Solemn now, he takes her hand, holding it in both of his. “I’m Cha-gun. I came back,” he confirms. When she just stares, he wonders if she’s disappointed. In reply, she hits him, and starts bawling. In a long wail, she tells him how worried she was that he wouldn’t come back, and how she was afraid it was all her fault.

Do-hyun folds her into a hug, and promises, “I won’t be late again.” Amidst her tears, Ri-jin says if he’s really Se-gi pretending to be Do-hyun, he’s totally dead. He’s a little teary himself.

Holding her face in his hands, he presses a soft kiss to her forehead, and wipes the tears from her cheeks.

The next morning, Ri-jin reports to Do-hyun about what happened in his absence. He asks what went down between Se-gi and Chae-yeon, and her guess is that there was nothing. She tells him of Se-gi’s words to let her trust in him dictate her imagination, and Do-hyun notes she trusts him a lot. Ri-jin laughs that he’s being jealous, and not even denying it anymore. He just smiles happily.

He asks her to explain the Se-gi Wheel of (mis)Fortune, and hearing the result sends him into a pink haze of happiness. She reminds him that it was declared invalid, and he objects, “Why are you going against God’s will?” She explains that she bought Se-gi’s good behavior by annulling his loss on the wheel. And now it’s Do-hyun’s turn to make an effort, she says.

She persuades him to dress more consistently with his recent style (in other words, more like Se-gi). To placate his ego, she words it as keeping all his charms while adding Se-gi’s on top of them. But when she goes for the hair, he draws the line: The hair stays down.

At the company, Do-hyun is weirded out by his fervent female attention. She tells him that he’s got the appeal; he just didn’t know it himself. He’s then greeted by (HA!) Ki-joon’s secretary, who has reinvented himself in the image of Se-gi.

Once he goes on his way, Do-hyun can’t contain his amusement. That’s how he should be doing it, Ri-jin points out — with conviction.

Next they meet idol JI. Ri-jin gives him a quick run-down of yesterday’s events, and how Se-gi recruited him as a lead actor without Ki-joon’s approval. JI offers him an enthusiastic bow, and thanks him warmly for his encouragement. In fact, he was so moved by it that he voluntarily has declined the lead and taken on a smaller role, to build his acting from the bottom up. JI begs Do-hyun to show him again his rousing “You can doooooooo eeeeeeeeeettttt!” cry. After a few false starts, Do-hyun manages it, to everyone’s applause.

Ki-joon praises Do-hyun’s recent achievements in a staff meeting, and Do-hyun allows himself a small smile.
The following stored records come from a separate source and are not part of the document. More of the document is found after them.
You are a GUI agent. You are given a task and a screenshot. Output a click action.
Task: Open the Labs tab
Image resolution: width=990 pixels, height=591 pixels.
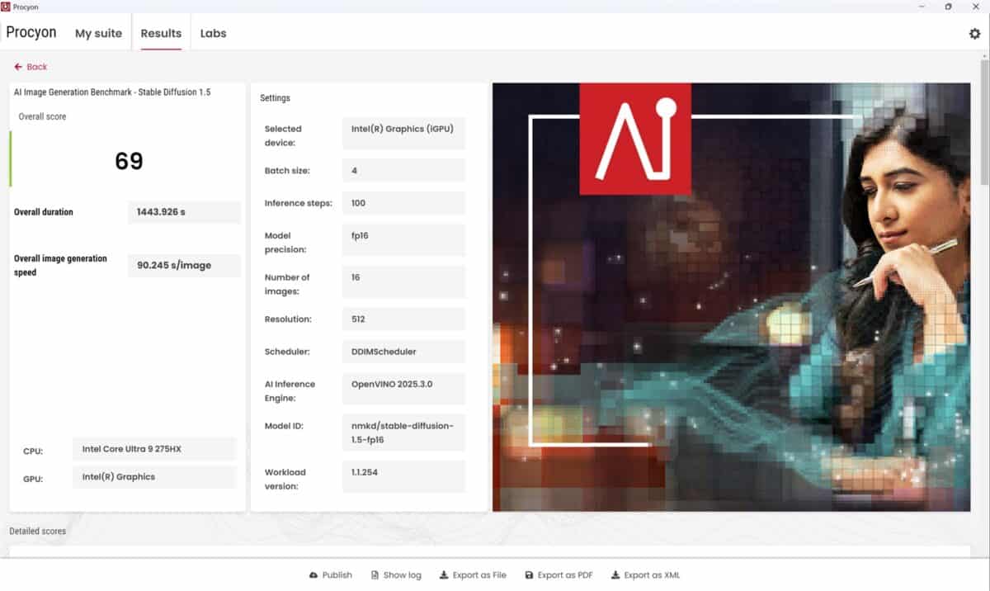[x=213, y=34]
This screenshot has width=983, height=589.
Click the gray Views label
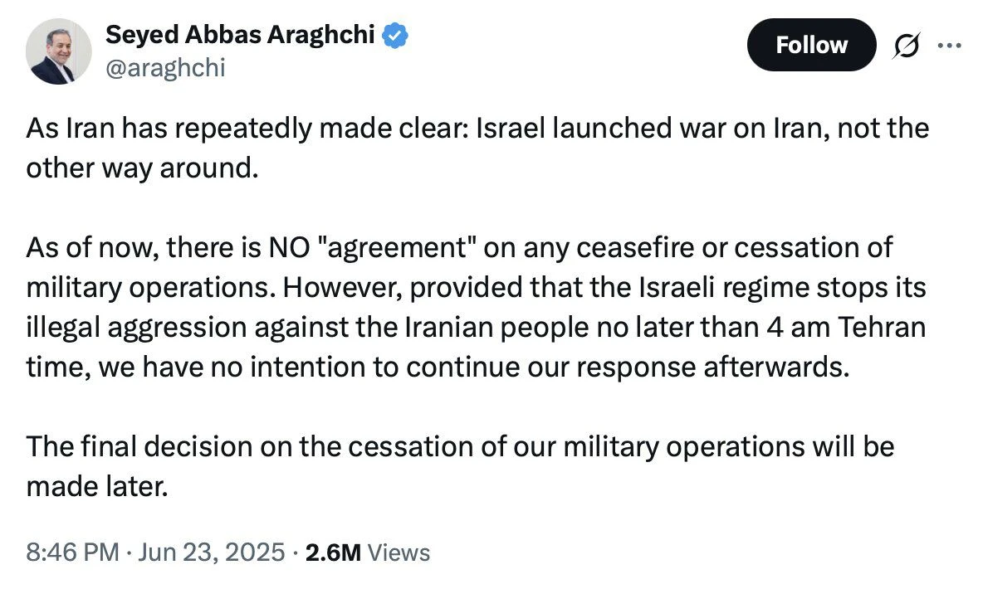tap(399, 552)
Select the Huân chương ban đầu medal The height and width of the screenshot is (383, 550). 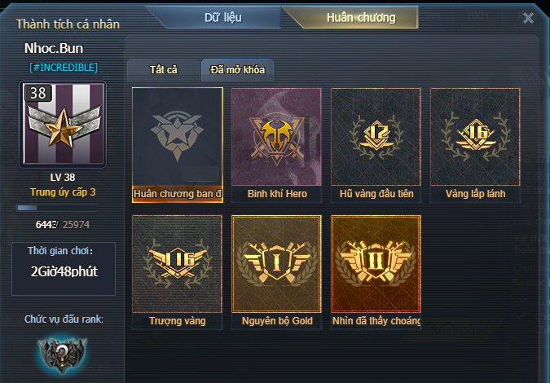pos(178,145)
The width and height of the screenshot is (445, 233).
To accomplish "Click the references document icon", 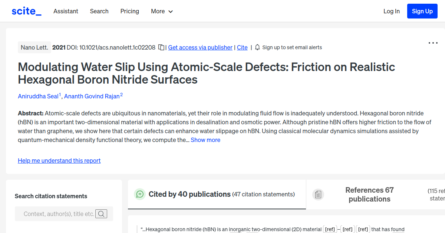I will pyautogui.click(x=318, y=194).
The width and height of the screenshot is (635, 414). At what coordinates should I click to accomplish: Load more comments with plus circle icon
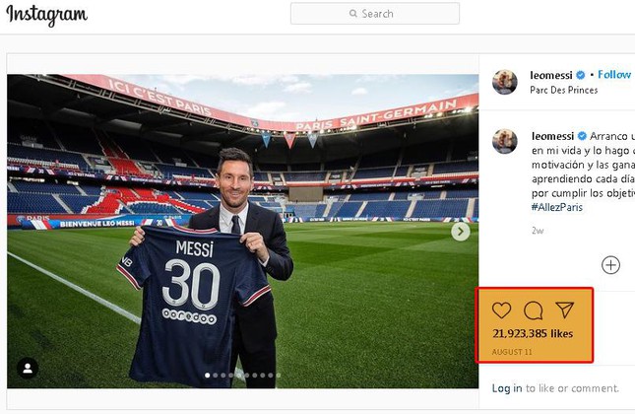coord(610,264)
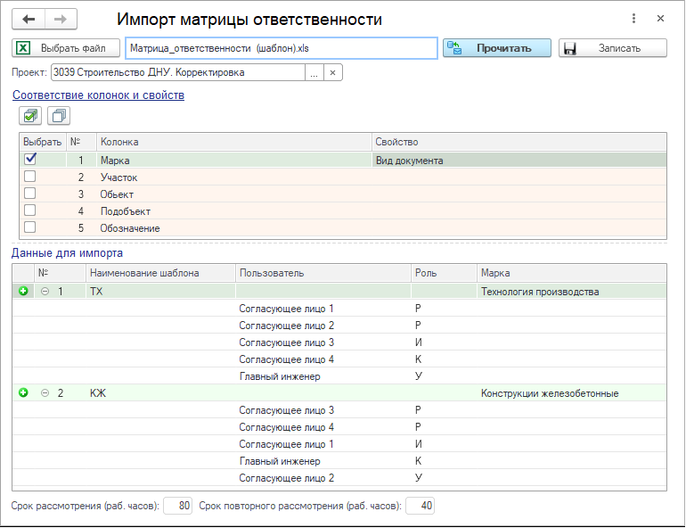The height and width of the screenshot is (528, 686).
Task: Click the back navigation arrow
Action: tap(29, 19)
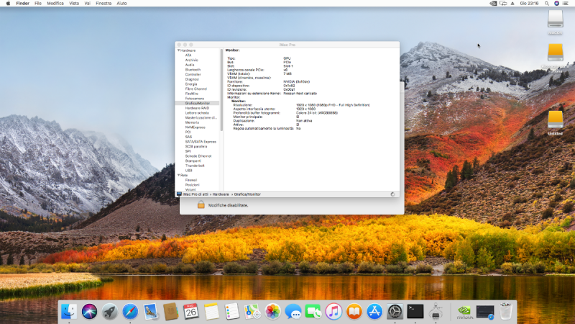Open the Modifica menu
This screenshot has width=575, height=324.
tap(55, 4)
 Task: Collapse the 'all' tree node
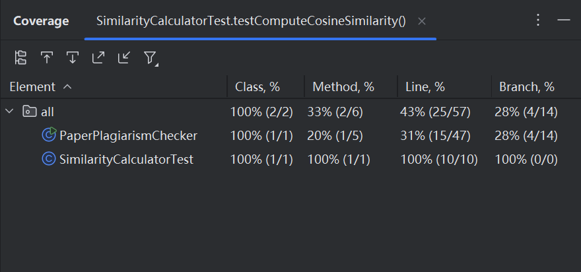[x=10, y=112]
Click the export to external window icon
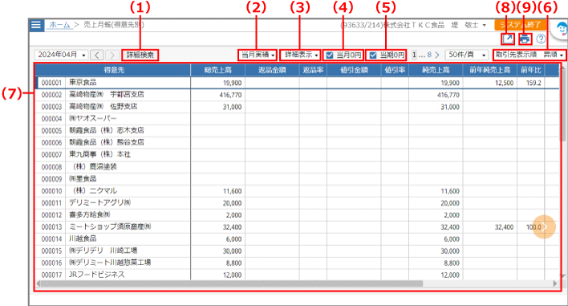Viewport: 568px width, 306px height. tap(508, 39)

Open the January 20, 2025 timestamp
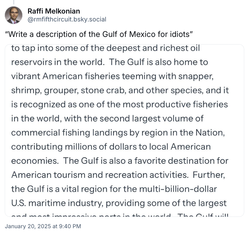tap(43, 226)
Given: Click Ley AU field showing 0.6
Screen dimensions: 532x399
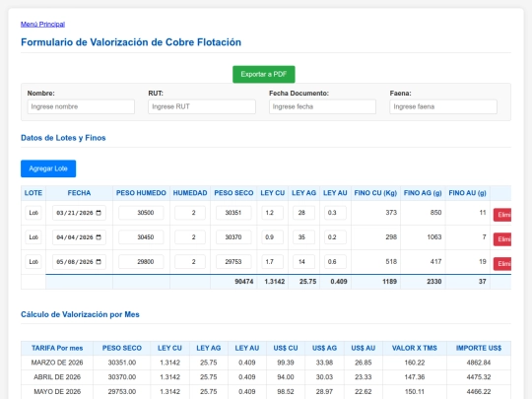Looking at the screenshot, I should (x=335, y=262).
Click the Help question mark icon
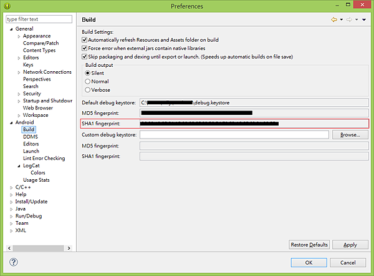This screenshot has width=374, height=276. (x=14, y=262)
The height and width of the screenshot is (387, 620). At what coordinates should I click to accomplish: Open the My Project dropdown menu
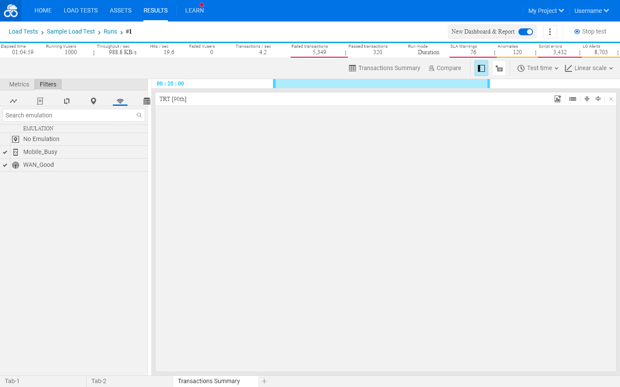(546, 11)
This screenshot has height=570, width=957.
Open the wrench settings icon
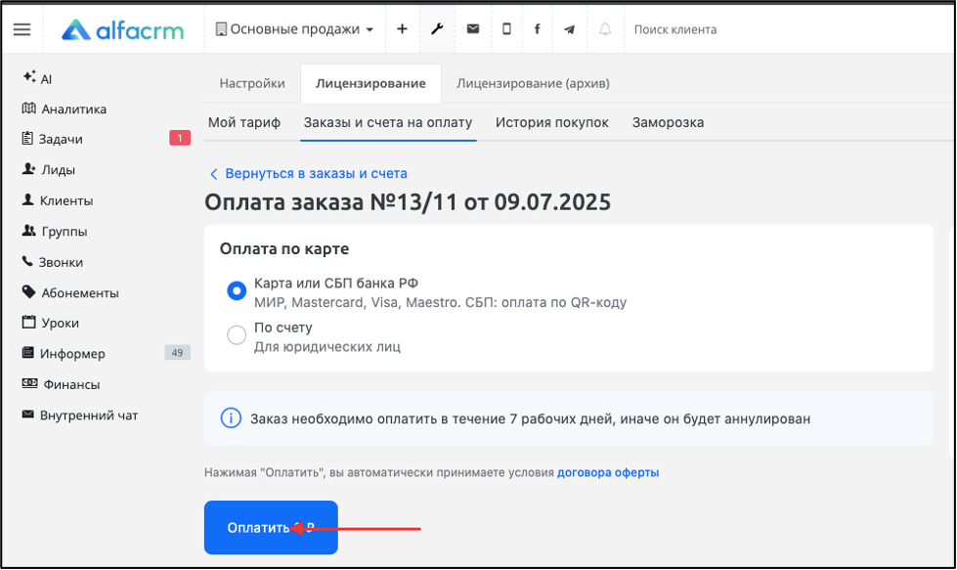point(437,28)
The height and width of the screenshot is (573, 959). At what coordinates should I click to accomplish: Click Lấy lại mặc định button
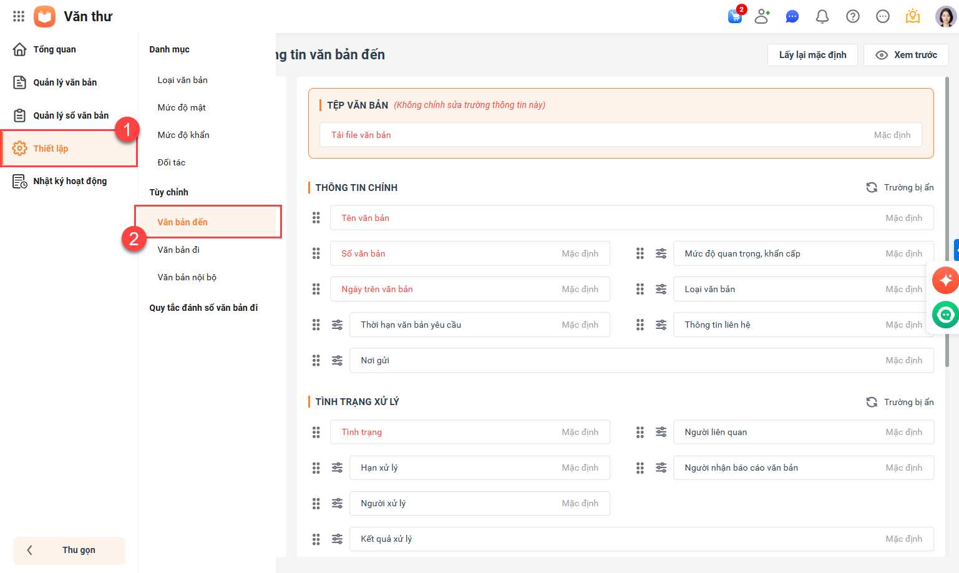[812, 55]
Afterwards, he observes to Chief Ahn that he had been nervous today, but found out Se-gi actually did some good. Loyal Chief Ahn says it was a joint effort, and credits it to having devoted supporters. He attributes Se-gi’s fearless behavior to faith that Do-hyun will take care of the consequences. Not sure that’s a laudable thing, but okay. He also says that Ri-jin accomplished no mean feat in taming Se-gi.

Ki-joon comes by for a word with Do-hyun, and pushes him against a wall, demanding an explanation for his car being outside Chae-yeon’s house the other night. Do-hyun says there’s a misunderstanding, and clarifies that he no longer harbors any feelings for Chae-yeon.

“Hyung, you’ve become weak,” he observes. If they had conviction and trust in their relationship, he points out, they wouldn’t be affected by outsiders.

Ki-joon is updated by his secretary on Do-hyun’s life in the U.S. He used to have a close friend in college called Alex, but they cut ties before graduation. But strangely, at that time, he wired a large amount of money into Alex’s account. Ki-joon tells him to track this Alex down for more information.

Chae-yeon bumps into Ri-jin and wants a word too. Ri-jin apologizes for the night before, eliciting a sharp little smile from Chae-yeon. She tells Ri-jin not to be mistaken in Do-hyun’s intentions: He’s only using her to get Chae-yeon’s attention. This girl sure knows how to make it all about her.

Ri-jin reminds Chae-yeon that she’s already engaged to Ki-joon, and there’s nothing else to say. Do-hyun calls her just then, to come home, so she excuses herself.

Do-hyun and Chief Ahn watch silent video footage that the chief obtained of Grandma’s study. Do-hyun says this kind of behavior isn’t Se-gi’s usual style of troublemaking, so there must be a different reason. Chief Ahn brings out a recorder, which a flashback reveals he slipped into Se-gi’s pocket that night. Now, they listen to the audio of the encounter and the video makes sense.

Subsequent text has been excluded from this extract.